Temperature monitoring and lesion volume estimation during double-applicator laser-induced thermotherapy in ex vivo swine pancreas: a preliminary study

Tissue temperature distribution plays a crucial role in the outcome of laser-induced thermotherapy (LITT), a technique employed for neoplasias removal. Since recent studies proposed LITT for pancreatic tumors treatment, assessment of temperature and of its effects around the laser applicator could be useful to define optimal laser settings.

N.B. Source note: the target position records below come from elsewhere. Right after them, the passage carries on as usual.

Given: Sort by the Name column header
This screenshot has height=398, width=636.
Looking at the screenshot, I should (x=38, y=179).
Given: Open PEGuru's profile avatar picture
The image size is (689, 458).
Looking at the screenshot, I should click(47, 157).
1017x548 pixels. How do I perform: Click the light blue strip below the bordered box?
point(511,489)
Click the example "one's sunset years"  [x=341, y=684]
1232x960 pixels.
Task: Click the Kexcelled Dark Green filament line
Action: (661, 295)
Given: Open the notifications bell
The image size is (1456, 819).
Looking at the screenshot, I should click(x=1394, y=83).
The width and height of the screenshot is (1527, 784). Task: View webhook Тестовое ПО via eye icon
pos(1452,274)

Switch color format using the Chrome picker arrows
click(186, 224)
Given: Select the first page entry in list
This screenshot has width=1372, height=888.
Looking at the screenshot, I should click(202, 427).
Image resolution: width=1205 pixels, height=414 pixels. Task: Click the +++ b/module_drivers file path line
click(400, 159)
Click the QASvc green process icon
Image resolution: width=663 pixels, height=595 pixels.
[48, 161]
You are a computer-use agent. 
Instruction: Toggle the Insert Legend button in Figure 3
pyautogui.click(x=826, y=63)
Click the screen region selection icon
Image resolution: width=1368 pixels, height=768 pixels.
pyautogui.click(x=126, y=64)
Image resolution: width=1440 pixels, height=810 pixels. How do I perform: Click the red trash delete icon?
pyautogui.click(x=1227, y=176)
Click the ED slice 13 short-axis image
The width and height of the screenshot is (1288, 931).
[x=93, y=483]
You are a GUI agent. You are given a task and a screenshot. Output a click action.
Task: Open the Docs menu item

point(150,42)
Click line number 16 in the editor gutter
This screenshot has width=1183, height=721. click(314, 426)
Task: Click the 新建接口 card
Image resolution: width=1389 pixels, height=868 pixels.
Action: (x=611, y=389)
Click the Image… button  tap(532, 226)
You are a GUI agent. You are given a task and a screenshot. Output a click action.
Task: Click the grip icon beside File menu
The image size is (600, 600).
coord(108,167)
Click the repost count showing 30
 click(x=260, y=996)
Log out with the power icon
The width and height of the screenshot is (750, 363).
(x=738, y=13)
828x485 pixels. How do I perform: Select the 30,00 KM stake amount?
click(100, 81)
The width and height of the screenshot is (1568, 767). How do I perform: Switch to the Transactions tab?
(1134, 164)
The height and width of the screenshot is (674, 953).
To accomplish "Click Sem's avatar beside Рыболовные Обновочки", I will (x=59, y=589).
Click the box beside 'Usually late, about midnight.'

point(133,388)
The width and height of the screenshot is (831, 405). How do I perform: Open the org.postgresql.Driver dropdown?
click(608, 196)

The aims of this work are temperature monitoring and measurement of ablated tissue volume in an ex vivo porcine pancreas undergoing double-applicator LITT. A three-dimensional numerical model is implemented to predict temperature rise and volumes of ablated tissue in treated pancreas. Experiments are performed to validate the model, with two modalities: (1) 12-fiber Bragg grating sensors are adopted to monitor the heating and cooling during LITT at several distances from the applicators tip, and (2) 1.5-T MR imaging is used to estimate the ablated volume. Experimental data agree with theoretical ones: at 2 mm from both applicators tips, the maximum temperature increase is approximately 60 °C downward from the tips, while it increases of about 40 °C and 30 °C, respectively, at the level and upward from the tips. This behavior occurs also at other distances, proving that the tissue downward from the tip is mostly heated. Furthermore, the estimated volume with MRI agrees with theoretical one (i.d., 0.91 ± 0.09 vs. 0.95 cm(3)). The encouraging results indicate that the model could be a suitable tool to choose the optimal laser settings, in order to control the volume of ablated tissue.